With a seed of $100 million in investment capital, Iacocca kicked off EV Global, the company that would build the Ebike brand of electric-assist bicycles. Because battery tech was still brutally low-tech in the mid-to-late 1990s, the bikes were stunted by heavy lead acid batteries. The early bikes weighed as much as 75 pounds, using a 500-watt rear hub motor and a 36-volt 8 amp-hour battery that provided a range of about 20 miles at a top speed of 18 mph.
Oh, and they cost between $1,400 and $1800, depending on the model and accessories. Some of them even folded in half for storage.
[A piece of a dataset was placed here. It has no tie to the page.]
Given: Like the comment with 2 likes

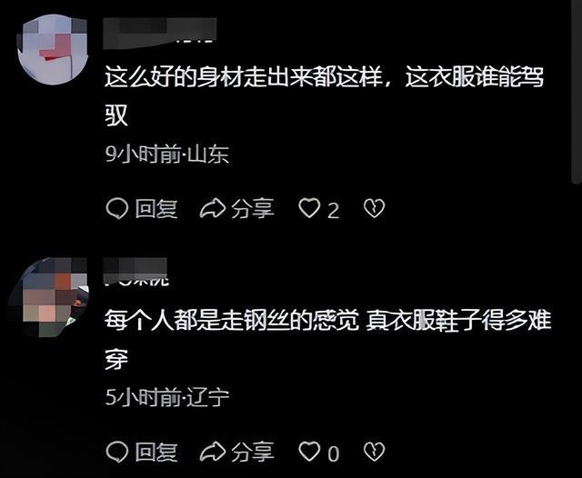Looking at the screenshot, I should (x=309, y=208).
In the words of someone who owns an EV Global EBike today:
“The bike is annoyingly slow, but makes up for it by being so comfortable; the seat is really cushy, but it also has your essentials like a horn, brake-actuated [tail light], [cruise] control, low speed vehicle VIN number, etc….. To be fair, it still gets me to work faster than a regular bike. They really spent money in all the wrong places on this thing; even the frame (inside the facia cover) is made of a ridiculous amount of steel tubes going in all directions. But it is great to have around when designing modern, more higher performance e-bikes with a good finish quality.”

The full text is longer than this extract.